6.2. Unmasking a Semiprime Strong Impostor

Semiprime strong impostors $s=pq$ are among the most resistant to probabilistic primality tests, because they approach the Rabin limit of s/4 bases [3] to which they are strong semiprimes. Nonetheless, s/4 remains a small proportion, so like any composite, they will quickly fail probabilistic primality tests like Miller–Rabin. If RSA key generation is implemented properly, there is no worry about a strong impostor slipping through.

There is also a way to unmask a strong impostor s that yields its factors. We have $s=pq=p(2p-1)=2p^2-p$, which means $2p^2-p-s=0$. s is known, so applying the quadratic formula and considering only the positive solution, we have $p=\frac{1+\sqrt{1+8s}}{4}$. Thus, if you suspect s of being a semiprime strong impostor, multiply it by eight, add one and take the square root. If the result is an integer $\underset{4}{\equiv }3$, you have caught the impostor red-handed.

7. Constructing Strong Impostors

Theorem 4 and similar results above provide insights into the structure of strong impostors that can be used to construct them. For example, it can be shown that for any even strong impostor, all its odd prime factors are congruent to three mod four. We offer the following additional results for odd primes $p_i$, some without proof, but with examples to aid understanding. Proofs can be obtained by combining the specific criteria below with the definition of a strong impostor.

(A)

$s=\prod (p,2p-1)$

(B)

$s=\prod (p_1,\dots ,p_m)$$lcm(p_1-1,\dots ,p_m-1)\mid 2(s-1)$

(C)

$s=\prod (p,b(p-1)+1,c(p-1)+1)$$lcm(b,c)\left|2\right(pb+pc+1)$

(D)

$s=\prod (6k+1,12k+1,18k+1,mk+1)$$36\mid m,m\mid 72(36k^2+11k+1)$

We have already shown Condition A to be the definition of a two-factor strong impostor; Condition B is the general definition. These are the simplest ways to find strong impostors: sift through the required number of primes until those meeting the required condition are found.

Condition C applies to prime three-tuples that are separated by multiples of $p-1$. Thus, to generate a strong impostor from a prime p, if $b=2$ does not yield a prime (i.e., Condition A fails), keep incrementing b until a prime of the form $b(p-1)+1$ is found. Then, do the same starting at $c=b+1$. Once $p_2=b(p-1)+1$ and $p_3=c(p-1)+1$ are found, apply the indicated lcm criterion. If that fails, continue searching with increasing b and c.
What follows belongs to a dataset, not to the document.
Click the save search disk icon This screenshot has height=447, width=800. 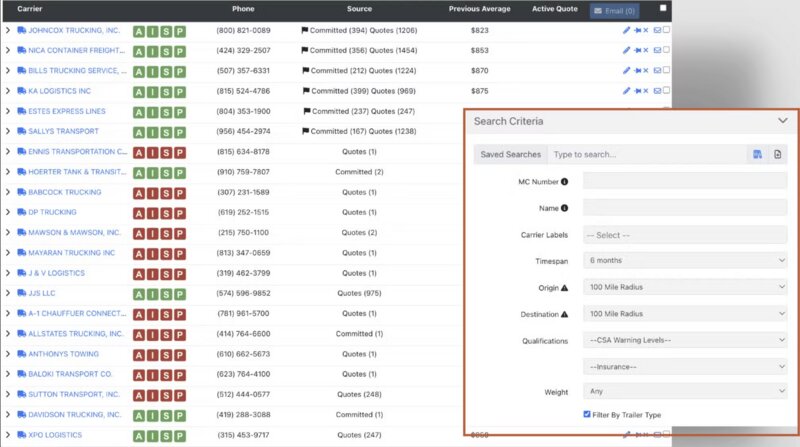pyautogui.click(x=757, y=154)
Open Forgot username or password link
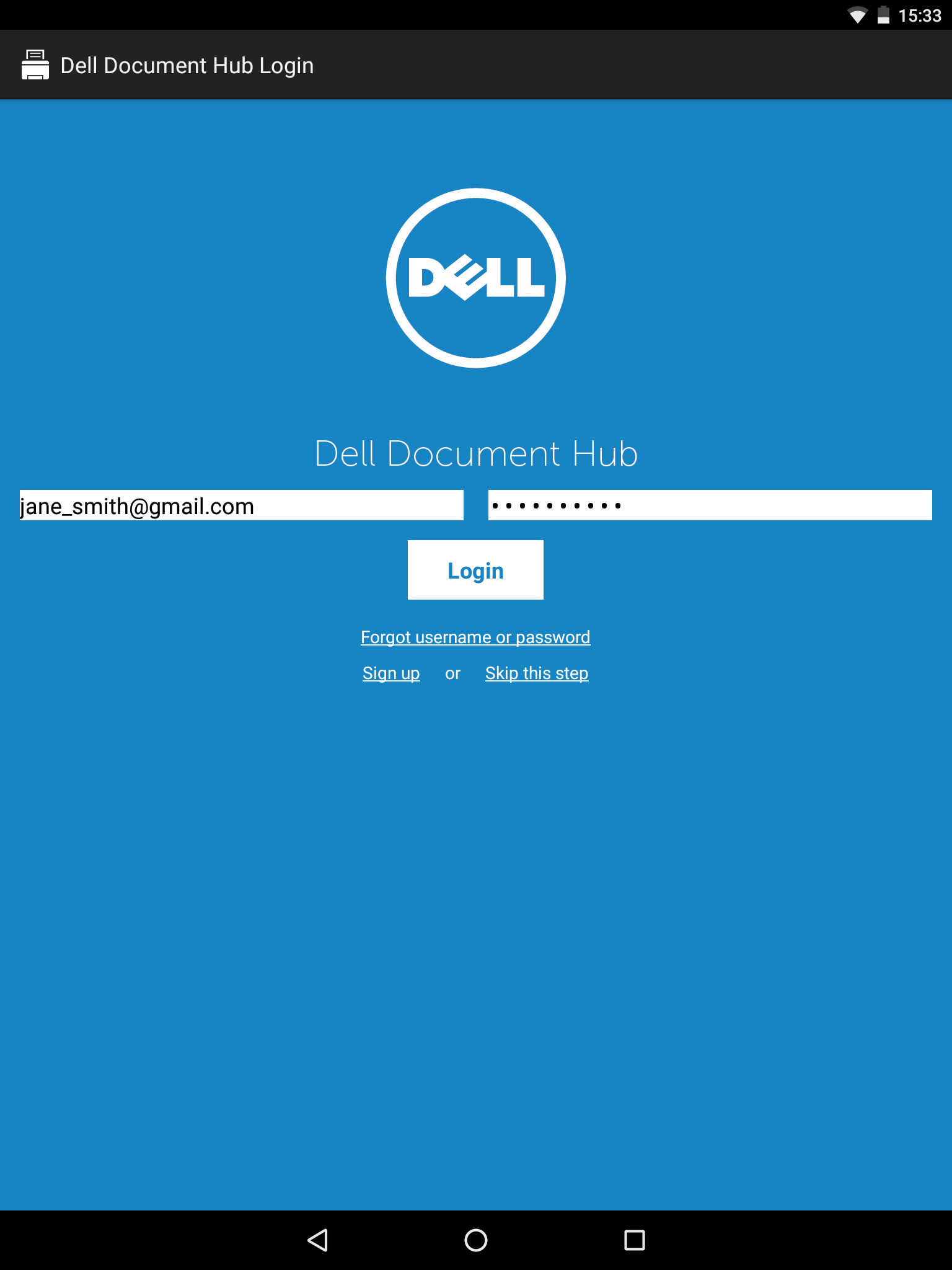The image size is (952, 1270). point(475,637)

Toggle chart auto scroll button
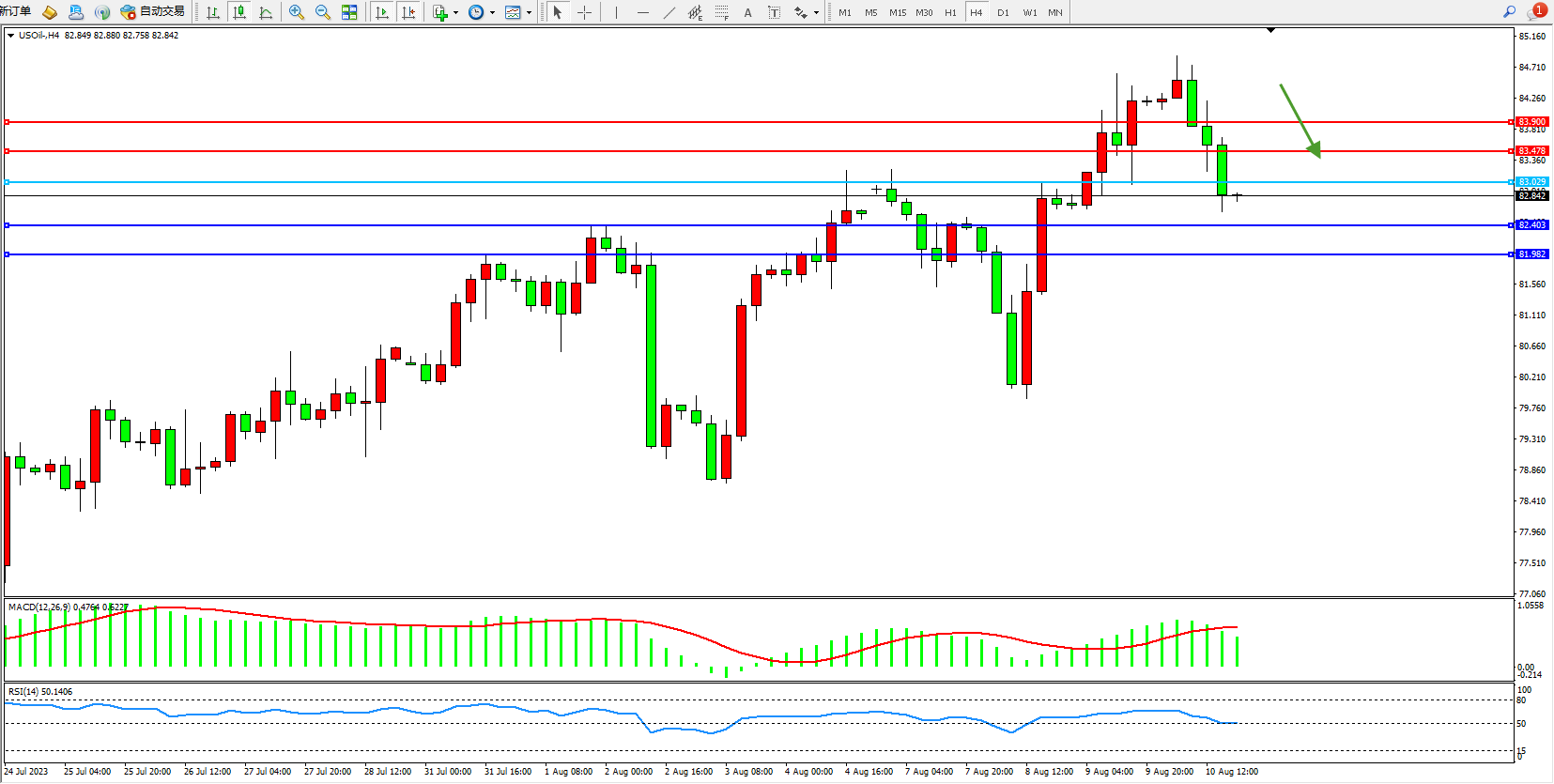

For example, $p=4,b=4,c=7$ produce $(5,17,29)$, all of which are prime. $lcm(4,7)=28$ and $28\mid 2(5\ast 4+5\ast 7+1)$, so $s=15\ast 17\ast 29=2465$ is a strong impostor.

Condition D describes the possible construction of a strong impostor from a Carmichael number of a specific form. $s=\prod (p_1,p_2,p_3)=\prod (6k+1,12k+1,18k+1)$ is a Carmichael number for prime $p_1,p_2,p_3$ [4]. Such a number can be multiplied by a prime of the form $mk+1$ to produce a non-Carmichael strong impostor if an m meeting the indicated criteria can be found. For example, $k=6,(37,73,109)$ are all prime, and therefore, $s=37\ast 73\ast 109=$ 294,409 is Carmichael number. $m=72$ is the smallest m that meets the criteria of Condition D, and $mk+1=72\ast 6+1=433$ is prime. Therefore, $s=$ 294,409 ∗ 433 = 127,479,097 is a strong impostor.

The author has tested all Carmichael numbers of the indicated form with $k\le 2^{20}$. Approximately 85% yield strong impostors using this technique.

8. Conclusions and Open Problems

There are 2946 strong impostors below $2^{32}$; 2797 are odd, and 149 are even. In this range, true primes are about 2000-times more common than strong impostors. Of the strong impostors, 630 are semiprimes. The number of strong impostors in this range with one through seven factors are $\{2,630,498,1004,678,131,2\}$, respectively. Four and eight are the only strong impostors with one prime factor. The strong impostors with seven factors are 370,851,481 = 7 ∗ 11 ∗ 13 ∗ 17 ∗ 19 ∗ 31 ∗ 37 and 2,719,940,041 = 7 ∗ 13 ∗ 17 ∗ 19 ∗ 37 ∗ 41 ∗ 61. We see by construction that the density of strong impostors is greater than that of the Carmichael numbers, but less than that of the primes. The largest strong impostor known to the author was found using the criteria of Condition D, with k = 1,044,381 and m = 2,827,177,323,983,136. This gives:

$$\begin{array}{cc}s\hfill & =(6k+1)(12k+1)(18k+1)(2,827,177,323,983,136\ast 1044381+1)\hfill \\ & =4,359,071,840,350,709,426,134,393,773,581,398,480,999,153\hfill \end{array}$$

(1)

Since there is an infinite number of Carmichael numbers [5], there is an infinite number of strong impostors. The author conjectures there is an infinite number of non-Carmichael strong impostors. This is related to well-known conjectures on prime constellations [6]. For example, proving there is an infinite number of two-factor strong impostors would prove there is an infinite number of $(p,2p-1)$ prime pairs.

For a given p, we might ask if a strong impostor s exists containing p as its smallest factor. We refer to such an s as an extension of p. While extensions have been found by the author for the first 256 primes, it is an open question whether every prime has an extension. Proving this would of course prove there is an infinite number of non-Carmichael strong impostors.

Similar open questions exist for non-Carmichael strong impostors of various forms, such as prime three-tuples in arithmetic progression of the form $(p,p+6m,p+12m)$ where $p=6k+1$. Examples of strong impostors of this form for $p>=67$ are currently unknown.

It is an open question whether an infinite number of Carmichael numbers of the form $(6k+1,12k+1,18k+1)$ [7] can be extended to non-Carmichael strong impostors using the technique of Condition D.

We have seen the that largest prime factor of a strong impostor must be less than twice the product of the other prime factors. This means the computations required to determine if criteria for Conditions B and C are met for a given input will terminate if the largest prime in the tuple is specified, or if all primes except the largest are specified. For all other cases, termination is not guaranteed. This relates to the open questions above.

Modern implementations of RSA use $\lambda \left(n\right)$ instead of $\varphi \left(n\right)$ in the selection of $(e,d)$. A similar substitution may be made in the examples here, with appropriate algebraic modifications as needed.

Finally, efficient algorithms for finding the smallest extension for a given prime p would be interesting to explore, as well as a deeper understanding of the relationships between each $p_i$ of a strong impostor beyond that presented here.